The sentence was widely expected: after the February coup, the Burmese army established a military dictatorship in which freedoms were restricted and the judicial system brought under control. Monday's sentence also concerns only part of the trial in which Suu Kyi is accused and a part of the accusations that have been made against her: the judges have yet to rule on the crimes of corruption, violation of state secrets and the law on telecommunications.
The charges are more than ten, and Suu Kyi faces a sentence of over 100 years in prison.

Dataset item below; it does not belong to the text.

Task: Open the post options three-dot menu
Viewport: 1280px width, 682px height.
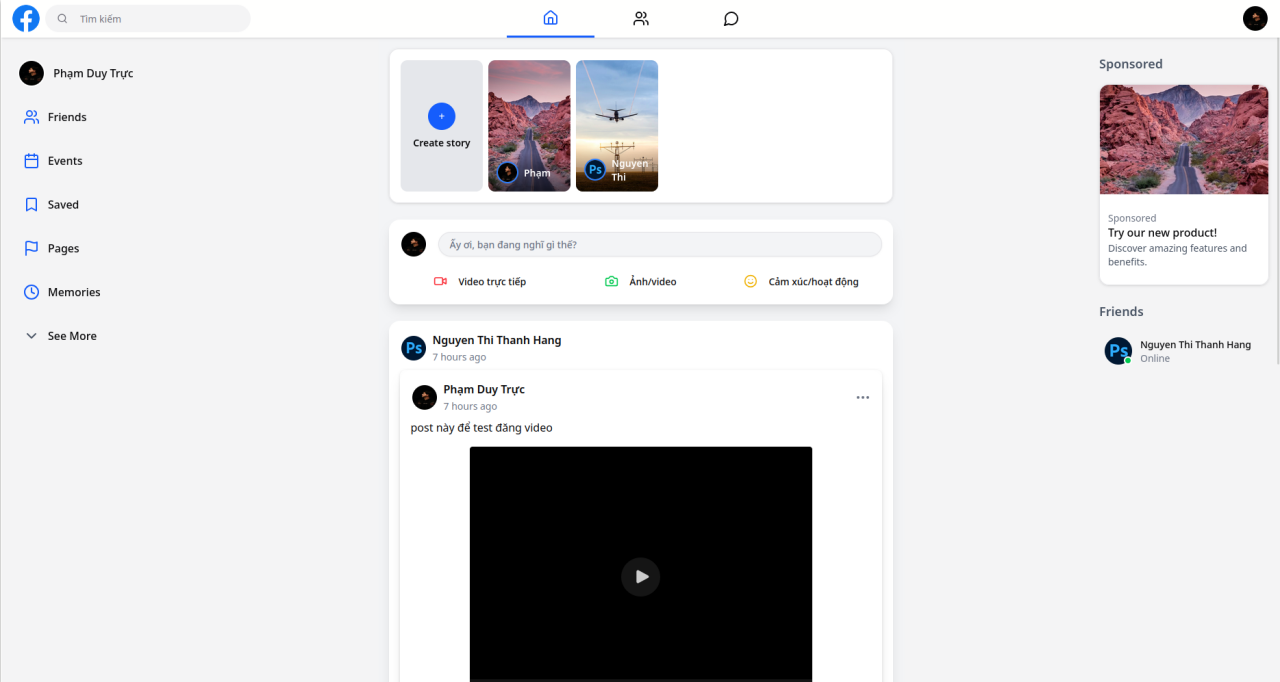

The February coup was organized by the head of the Burmese armed forces, General Min Aung Hlaing, who later assumed the role of head of government, while former General Myint Swe, who had been one of the two vice presidents since 2016, was was appointed interim president. Until then, Aung San Suu Kyi, winner of the Nobel Peace Prize in 1991, was de facto head of the government. The coup took place on the day when the new Parliament was due to meet for the first time after the elections last November, clearly won by the National League for Democracy (NLD), the party of Aung San Suu Kyi, and lost by the Party for Solidarity and Development of the Union (USDP), supported by the military.
For months after the coup, thousands of people had protested in various cities of the country against the military junta and for the restoration of the elected government: the protests, especially this spring, had involved hundreds of thousands of people. The military junta has responded with a harsh repression: according to the non-governmental Assistance Association for Political Prisoners, 10,600 people have been arrested for political crimes since February, and 1,303 have been killed in the clashes and repression that followed.

However, the Burmese regime is far from stable: Myanmar's economy has collapsed and according to various analyzes the population is on the verge of a very serious famine. The military junta is also diplomatically isolated. In addition, in recent months, part of the opposition has begun to organize itself as a military force, with acts of guerrilla warfare, so much so that it is feared that a civil war could break out in the country.

It is not clear where and under what conditions Suu Kyi, who is 76, will have to serve her sentence. The Burmese leader has been in detention since February, she is not allowed to communicate with the outside world and there is very little news about her. News about the trial was also very limited: the military junta among other things banned Suu Kyi's lawyers from speaking to the media.